Tomato Soup

Going to the grocery store used to be one of my favorite things. I have friends who make fun of me because I had refused to get on the time-saving grocery pick-up bandwagon… but I really like looking at my own produce… and occasionally talking to my butcher! Plus, I live in a small town, so the grocery store is basically like social hour. I see neighbors and former students, friends of my parents and my favorite checkout clerks. Of course, my own kids complain that trips take much longer than they should because I “talk too much.”

Well, no more.

I haven’t been much since the stay-at-home order started — my husband usually volunteers, desparate to get out of the house. But today, it was me. And it was a little overwhelming and sad.

One of my former students was my cashier and he didn’t recognize me behind my mask (although he said he should have known from my voice — which I’m choosing to take as a compliment). People look stressed and sad, and the shelves are still missing random stuff (Red grapes? Why are there no red grapes?)

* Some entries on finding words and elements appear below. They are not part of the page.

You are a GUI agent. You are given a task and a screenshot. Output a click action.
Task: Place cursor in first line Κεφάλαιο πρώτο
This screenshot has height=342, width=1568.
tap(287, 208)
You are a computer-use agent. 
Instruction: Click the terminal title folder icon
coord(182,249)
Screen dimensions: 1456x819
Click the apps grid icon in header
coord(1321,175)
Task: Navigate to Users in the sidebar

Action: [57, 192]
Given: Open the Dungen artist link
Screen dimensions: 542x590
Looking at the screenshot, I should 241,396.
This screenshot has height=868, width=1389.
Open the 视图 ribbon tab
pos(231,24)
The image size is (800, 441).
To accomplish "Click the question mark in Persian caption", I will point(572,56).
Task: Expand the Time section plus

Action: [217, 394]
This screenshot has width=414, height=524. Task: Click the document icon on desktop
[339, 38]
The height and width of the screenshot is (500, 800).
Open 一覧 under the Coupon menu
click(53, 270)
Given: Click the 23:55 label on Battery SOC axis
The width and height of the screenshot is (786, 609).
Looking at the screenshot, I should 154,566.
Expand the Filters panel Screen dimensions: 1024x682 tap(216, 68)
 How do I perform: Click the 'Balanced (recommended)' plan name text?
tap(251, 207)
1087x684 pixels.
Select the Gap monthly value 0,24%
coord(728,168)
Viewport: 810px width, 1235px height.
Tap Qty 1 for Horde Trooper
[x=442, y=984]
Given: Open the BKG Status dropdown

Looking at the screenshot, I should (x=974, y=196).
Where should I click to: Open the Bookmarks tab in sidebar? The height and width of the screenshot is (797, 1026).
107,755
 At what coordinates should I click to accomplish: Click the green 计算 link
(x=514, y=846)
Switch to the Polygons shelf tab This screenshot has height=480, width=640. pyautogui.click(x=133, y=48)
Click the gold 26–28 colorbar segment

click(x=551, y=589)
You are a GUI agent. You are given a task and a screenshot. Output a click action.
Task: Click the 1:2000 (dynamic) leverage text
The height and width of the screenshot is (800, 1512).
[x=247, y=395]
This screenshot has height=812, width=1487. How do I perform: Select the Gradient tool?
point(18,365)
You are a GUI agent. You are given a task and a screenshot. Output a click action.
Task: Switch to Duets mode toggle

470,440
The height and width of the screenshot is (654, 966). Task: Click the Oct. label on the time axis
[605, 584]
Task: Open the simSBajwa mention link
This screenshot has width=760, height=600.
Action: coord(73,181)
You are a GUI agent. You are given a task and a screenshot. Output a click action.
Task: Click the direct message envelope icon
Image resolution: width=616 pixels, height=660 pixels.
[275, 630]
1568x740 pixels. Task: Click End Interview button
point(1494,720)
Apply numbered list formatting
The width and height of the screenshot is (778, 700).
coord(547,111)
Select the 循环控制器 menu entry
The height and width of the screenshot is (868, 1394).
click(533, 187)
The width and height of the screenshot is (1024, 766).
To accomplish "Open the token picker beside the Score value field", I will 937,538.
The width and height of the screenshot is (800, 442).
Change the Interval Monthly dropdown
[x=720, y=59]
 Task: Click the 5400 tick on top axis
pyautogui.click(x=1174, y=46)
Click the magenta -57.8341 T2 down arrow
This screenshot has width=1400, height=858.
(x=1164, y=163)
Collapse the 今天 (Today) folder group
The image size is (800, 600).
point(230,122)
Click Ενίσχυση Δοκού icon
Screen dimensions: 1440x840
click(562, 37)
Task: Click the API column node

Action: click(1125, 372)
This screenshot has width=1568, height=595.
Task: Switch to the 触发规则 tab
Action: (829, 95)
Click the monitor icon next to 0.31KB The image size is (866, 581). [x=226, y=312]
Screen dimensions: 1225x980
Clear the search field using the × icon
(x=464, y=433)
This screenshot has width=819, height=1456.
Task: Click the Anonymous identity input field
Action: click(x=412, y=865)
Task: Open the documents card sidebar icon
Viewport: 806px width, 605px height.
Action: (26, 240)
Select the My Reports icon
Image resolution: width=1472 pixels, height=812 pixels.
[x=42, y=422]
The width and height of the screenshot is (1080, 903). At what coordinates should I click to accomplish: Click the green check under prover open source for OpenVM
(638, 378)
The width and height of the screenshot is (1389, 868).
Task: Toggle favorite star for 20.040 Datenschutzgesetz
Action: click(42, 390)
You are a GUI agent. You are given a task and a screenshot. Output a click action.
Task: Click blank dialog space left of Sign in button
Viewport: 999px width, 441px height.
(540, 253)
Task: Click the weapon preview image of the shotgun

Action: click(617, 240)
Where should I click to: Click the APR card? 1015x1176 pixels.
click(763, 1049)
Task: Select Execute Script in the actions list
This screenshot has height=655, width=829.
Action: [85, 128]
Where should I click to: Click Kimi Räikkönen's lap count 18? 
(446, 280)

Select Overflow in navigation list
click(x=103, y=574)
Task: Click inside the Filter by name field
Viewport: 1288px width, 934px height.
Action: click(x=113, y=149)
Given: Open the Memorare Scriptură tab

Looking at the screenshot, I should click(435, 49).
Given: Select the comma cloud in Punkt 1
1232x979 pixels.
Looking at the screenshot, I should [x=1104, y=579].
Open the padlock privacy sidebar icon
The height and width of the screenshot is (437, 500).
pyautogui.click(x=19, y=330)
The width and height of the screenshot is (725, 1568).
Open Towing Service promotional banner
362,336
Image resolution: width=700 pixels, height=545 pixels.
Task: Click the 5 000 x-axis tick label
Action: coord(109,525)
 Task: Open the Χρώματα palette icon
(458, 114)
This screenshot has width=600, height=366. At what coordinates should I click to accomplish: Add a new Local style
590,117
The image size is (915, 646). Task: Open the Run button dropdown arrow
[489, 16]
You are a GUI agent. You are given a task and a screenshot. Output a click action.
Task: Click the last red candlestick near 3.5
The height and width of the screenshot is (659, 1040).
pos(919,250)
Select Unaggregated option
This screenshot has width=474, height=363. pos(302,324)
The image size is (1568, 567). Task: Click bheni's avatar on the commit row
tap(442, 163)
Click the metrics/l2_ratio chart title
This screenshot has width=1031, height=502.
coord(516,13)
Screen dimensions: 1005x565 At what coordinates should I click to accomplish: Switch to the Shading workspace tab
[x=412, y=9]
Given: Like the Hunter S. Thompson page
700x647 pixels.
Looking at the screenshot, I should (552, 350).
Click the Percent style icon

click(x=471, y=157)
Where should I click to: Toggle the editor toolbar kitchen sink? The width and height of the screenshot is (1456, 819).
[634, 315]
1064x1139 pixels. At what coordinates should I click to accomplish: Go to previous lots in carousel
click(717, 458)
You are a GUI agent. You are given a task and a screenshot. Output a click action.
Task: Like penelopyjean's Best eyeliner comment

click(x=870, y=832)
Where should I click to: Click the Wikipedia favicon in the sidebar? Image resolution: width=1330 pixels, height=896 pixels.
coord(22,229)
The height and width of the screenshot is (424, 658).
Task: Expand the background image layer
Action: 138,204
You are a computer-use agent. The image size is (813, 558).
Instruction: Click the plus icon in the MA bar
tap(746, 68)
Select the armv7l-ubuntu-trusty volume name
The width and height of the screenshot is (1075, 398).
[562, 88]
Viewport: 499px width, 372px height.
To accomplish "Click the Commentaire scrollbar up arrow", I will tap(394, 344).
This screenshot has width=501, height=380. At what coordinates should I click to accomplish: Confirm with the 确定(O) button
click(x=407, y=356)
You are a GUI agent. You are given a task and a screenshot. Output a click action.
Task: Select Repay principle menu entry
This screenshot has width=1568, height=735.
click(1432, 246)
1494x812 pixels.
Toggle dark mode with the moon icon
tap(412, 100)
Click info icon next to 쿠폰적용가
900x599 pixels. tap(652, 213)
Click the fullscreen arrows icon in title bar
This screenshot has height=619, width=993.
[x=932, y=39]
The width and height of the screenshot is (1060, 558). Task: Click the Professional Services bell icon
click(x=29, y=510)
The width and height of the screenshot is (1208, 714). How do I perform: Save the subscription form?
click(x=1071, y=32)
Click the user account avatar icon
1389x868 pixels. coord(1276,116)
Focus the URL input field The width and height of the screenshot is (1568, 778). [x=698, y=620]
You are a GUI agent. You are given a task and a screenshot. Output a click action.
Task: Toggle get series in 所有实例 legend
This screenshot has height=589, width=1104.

Still, we are counting our blessings and using some pantry staples to get us through.

My youngest LOVES tomato soup. It always makes his top five list and always brings a big old smile to his face. Usually, we just serve the grilled cheese on the side… but if you’re feeling fancy, this is also fantastic prepared like French Onion Soup — oven-proof bowl, a round of toasted bread, and a lid of shredded cheddar, run under the broiler? It’s as amazing as you’d think.

But sometimes, simple is OK, too.

This one is adapted from my favorite food blogger, Deb Perlman of the peerless Smitten Kitchen.


  • Two 28 oz cans whole, peeled tomatoes (San Marzano, if you can get them, are the best)
  • 2 Tablespoons brown sugar
  • 4 Tablespoons butter
  • 1/2 onion, minced fine
  • 1 teaspoon red pepper flakes (optional)
  • 1 Tablespoon minced garlic
  • 2 Tablespoons tomato paste
  • 2 Tablespoons flour
  • 2 cups chicken stock
  • 1/2 cup heavy cream (or 3/4 cup half and half)
  • chopped fresh herbs, such as basil and oregano


  • Preheat the oven to 425.
  • Line a baking sheet with foil. Using a fork, remove the whole tomatoes from the 2 cans. Reserve the juice. Place the tomatoes in a single layer on the foil. Sprinkle the tomatoes evenly with brown sugar.
  • Bake until the tomatoes start to brown around the edges, usually about 30 minutes. Remove and let cool slightly while you prepare the other ingredients.
  • Place the butter in a large pot on the stove. Heat until melted and foaming, Add the onions and a bit of salt and cook for 6-8 minutes, until soft. Add red pepper flakes, garlic, and tomato paste. Cook for 2 minutes.
  • Add flour and stir vigorously to prevent sticking. Cook for about a minute.
  • Slowly add the chicken stock, whisking constantly to avoid lumps. Add the reserved tomato juice. Add the tomatoes and any accumulated pan juices from the baking sheet. Bring to a boil, then reduce to a simmer. Cook for about 10-15 minutes.
  • Use an immersion blender to puree the soup until it is smooth. (Alternately, you can leave it chunky or blend in a traditional blender, but allow the soup to cool, work with small batches, and vent the top of your blender if you’re going that route).
  • Stir in cream or half and half and minced herbs. Taste for salt and other seasonings. This will vary widely, depending on how salty your chicken stock was.
  • Serve with grilled cheese and enjoy the big smiles!